- Born: July 4, 1883 Cebu City, Captaincy General of the Philippines
- Died: April 29, 1966
- Occupations: Politician; Writer; Editor;
- Children: Virtud; Manuel; Marciano; Lourdes; Victor; Uldarico Jr; Rosario; Teresita; Corazon; Filomena; Socorro;

= Uldarico A. Alviola =

Filipino civil servant, novelist and editor

Uldarico Aguilar Alviola Sr. (born July 4, 1883, and died April 29, 1966) was a Filipino Visayan civil servant, novelist, and editor from Cebu, Philippines. While he wrote in English and Spanish, his published works in the Cebuano language earned him the title "Dean of Cebuano Writers."

== Early life ==
He was born in Barangay San Roque, Cebu City, Philippines, on July 4, 1883. Little is known about his wife, although she was described to have the maiden surname of Calsas. Their family had 11 children namely Corazon, Filomena, Lourdes, Manuel, Marciano, Rosario, Socorro, Teresita, Uldarico Jr, Victor, and Virtud,.
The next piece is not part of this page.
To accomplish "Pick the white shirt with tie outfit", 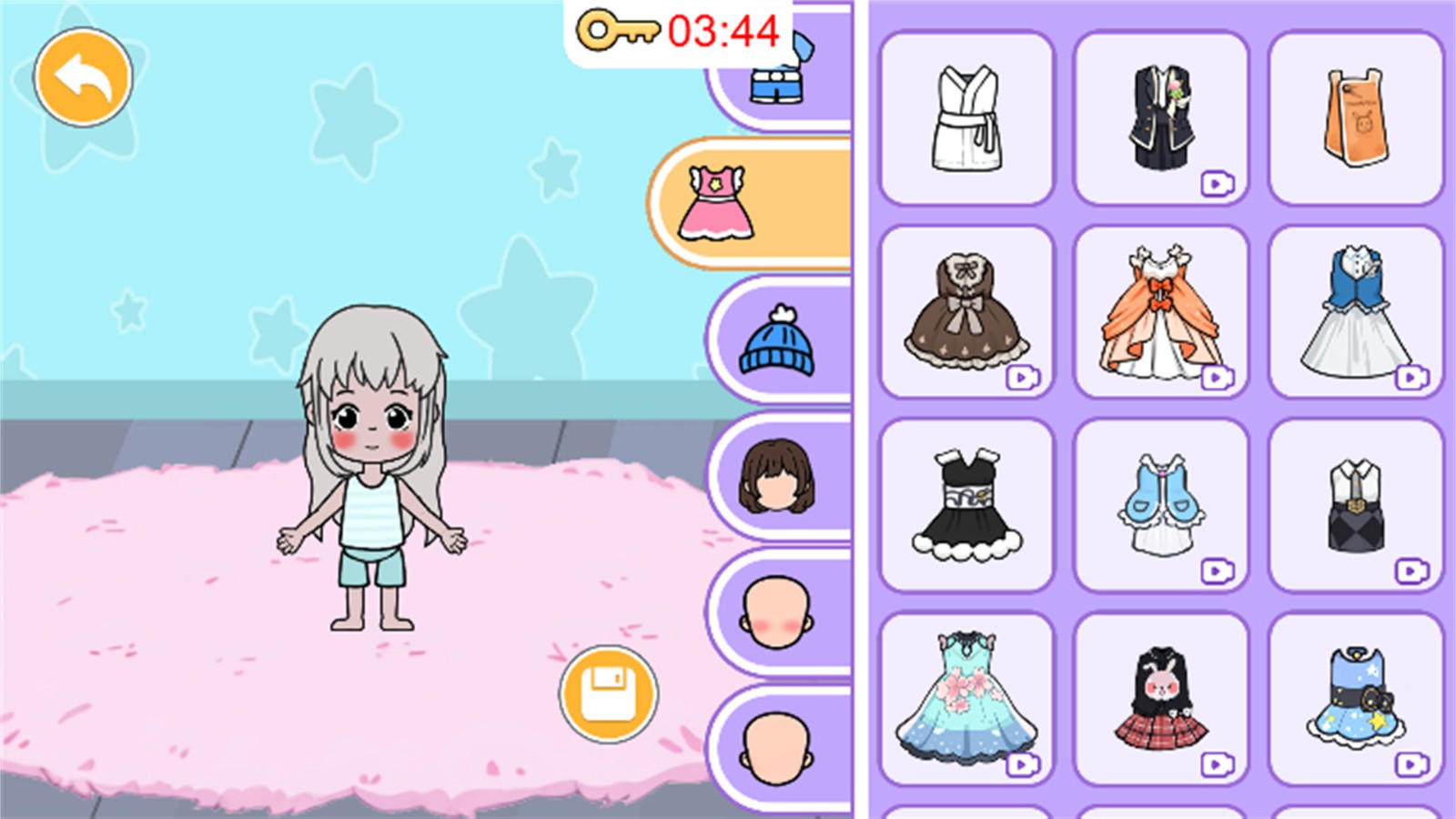I will (1355, 505).
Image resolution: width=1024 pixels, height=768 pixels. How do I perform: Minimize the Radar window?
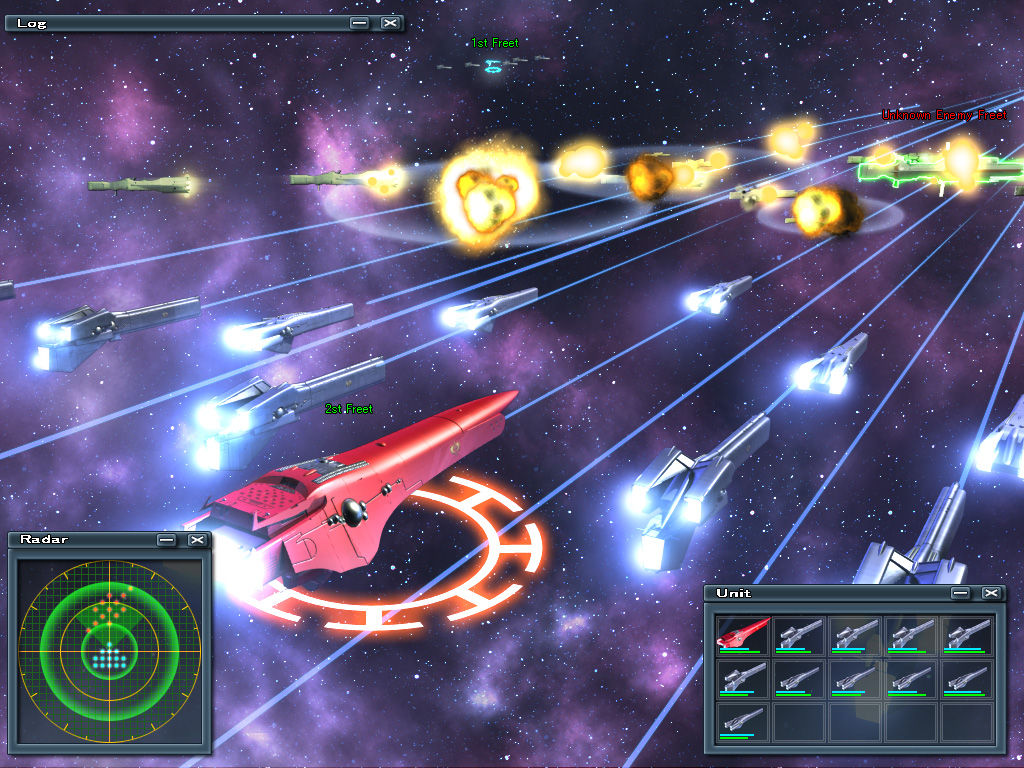[167, 540]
Starting his writing career at the age of 19, he wrote under the pseudonyms Artagnan, Alvi, Sikatuna, M. Anabell, and arguably, Felix Gerardo, author of Justicia Social. He witnessed firsthand the imperial conflicts, from Spanish colonization to the American occupation and then later to Japanese invasion, at an age old enough to understand what was going on.

== Career ==
A Cebuano speaker educated in Spanish, Uldarico Alviola Sr. edited several bilingual publications (Spanish and Cebuano) such as El Nacionalista, El Precursor, and Respectador. He was also the editor of the Vicente Sotto-owned periodical Ang Suga when it first saw print in 1901.

Additionally, he was a pioneering and acclaimed novelist and fiction writer. He wrote Felicitas that was published in 1912. It was the second Cebuano novel, the first being Juan Villagonzalo's Walay Igsoon (Without a Brother). Critic Erlinda Alburo described the novel as a flat, poorly written novel; nonetheless, it exhibited elements of medieval mortality play.' It was also characterized with a didactic tone.

Additionally, his English works were also published in The Cebu Advertiser, Vicente Rama-owned periodical Progress, The Star, and the Philippine Free Press.

== Political career ==
As a civil servant, Alviola worked as a municipal treasurer of the town of Oslob, Cebu. He also served in various capacities in the government including being the Secretary of the Provincial Council, Deputy Governor of Cebu, and Secretary of the then Municipality of Cebu, now the Cebu City Council.

== Award ==
In 1962, he received the major lifetime award, the LUDABI award from Lubas sa Dagang Bisaya, a leading national organization for writers in Cebuano language, for his contributions to Cebuano culture. He died on April 29, 1966.

== Historical commemoration ==

- A distinguished lexicographer, he is credited to have coined the words, "bugnong lugaynon" (electorate battle), a translation to the English word election, although other alternative, equally plausible etymologies exist.
- The Alviola Street in Barangay Tinago is in his honor.